Tugas - Menurut teks tentang halaman rumah, tanaman apa yang berada tepat di depan kamar depan sebelah kiri?

Teks Bacaan -

•••

Halaman rumah yang cukup luas terdapat
berbagai macam tanaman, seperti mangga kueni
dengan buah yang sangat lebat berada tepat di depan kamar depan sebelah kiri.
Di sebelah kanan terdapat pohon nangka, dan pohon sirsat yang buah yang tiada
hentinya. Sedang di samping kiri yang besebelahan dengan rumah tetangga
terdapat pohon nangka lagi , selain serumpun buah nanas yang berada di depan
jendela kamar yang aku tempati. Sedang di sebelah kanan rumah terdapat kolam
yang cukup luas, entah apa isinya aku kurang tahu, karena hampir seluruh
permukaannya dipenuhi enceng gondok, dan di bibir kolam tumbuh subur serumpun daun pandan, sebelahnya lagi ada
serumpun pohon lengkuas, dan di ujungnya terdapat serumput pohon pisang maholi
khas Kalimantan.

•••

Cuplikan Daftar -
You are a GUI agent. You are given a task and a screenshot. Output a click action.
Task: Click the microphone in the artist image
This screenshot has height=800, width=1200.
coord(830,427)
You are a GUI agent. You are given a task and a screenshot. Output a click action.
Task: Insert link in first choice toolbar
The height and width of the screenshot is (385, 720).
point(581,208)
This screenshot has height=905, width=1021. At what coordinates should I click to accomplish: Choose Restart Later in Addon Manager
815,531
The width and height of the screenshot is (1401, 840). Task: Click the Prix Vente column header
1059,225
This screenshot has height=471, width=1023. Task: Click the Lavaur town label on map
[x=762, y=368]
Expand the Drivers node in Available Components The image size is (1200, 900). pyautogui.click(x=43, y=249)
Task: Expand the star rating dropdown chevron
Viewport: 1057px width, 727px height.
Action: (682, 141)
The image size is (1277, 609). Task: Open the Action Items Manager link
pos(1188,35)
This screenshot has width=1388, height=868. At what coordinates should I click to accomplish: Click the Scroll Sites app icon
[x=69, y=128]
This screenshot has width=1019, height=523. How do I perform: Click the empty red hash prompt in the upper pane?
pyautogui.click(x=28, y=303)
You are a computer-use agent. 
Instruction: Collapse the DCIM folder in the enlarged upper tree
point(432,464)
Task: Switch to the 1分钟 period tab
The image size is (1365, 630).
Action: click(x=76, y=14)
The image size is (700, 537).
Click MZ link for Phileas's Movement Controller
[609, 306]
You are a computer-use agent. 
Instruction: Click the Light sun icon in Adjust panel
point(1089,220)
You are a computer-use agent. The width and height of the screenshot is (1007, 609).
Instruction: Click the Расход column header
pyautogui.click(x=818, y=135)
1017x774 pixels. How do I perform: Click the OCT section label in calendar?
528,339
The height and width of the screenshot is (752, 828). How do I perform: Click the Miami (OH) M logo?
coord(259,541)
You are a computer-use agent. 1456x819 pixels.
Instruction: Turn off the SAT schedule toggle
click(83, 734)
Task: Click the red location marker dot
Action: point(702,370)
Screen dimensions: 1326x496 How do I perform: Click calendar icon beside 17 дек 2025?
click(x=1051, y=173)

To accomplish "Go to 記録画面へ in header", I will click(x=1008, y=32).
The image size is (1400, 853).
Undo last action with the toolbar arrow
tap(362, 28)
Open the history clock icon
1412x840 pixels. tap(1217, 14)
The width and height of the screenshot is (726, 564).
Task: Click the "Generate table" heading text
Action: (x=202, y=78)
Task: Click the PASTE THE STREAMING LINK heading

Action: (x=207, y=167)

•••

Jawaban Latihan - Mangga kueni dengan buah yang sangat lebat.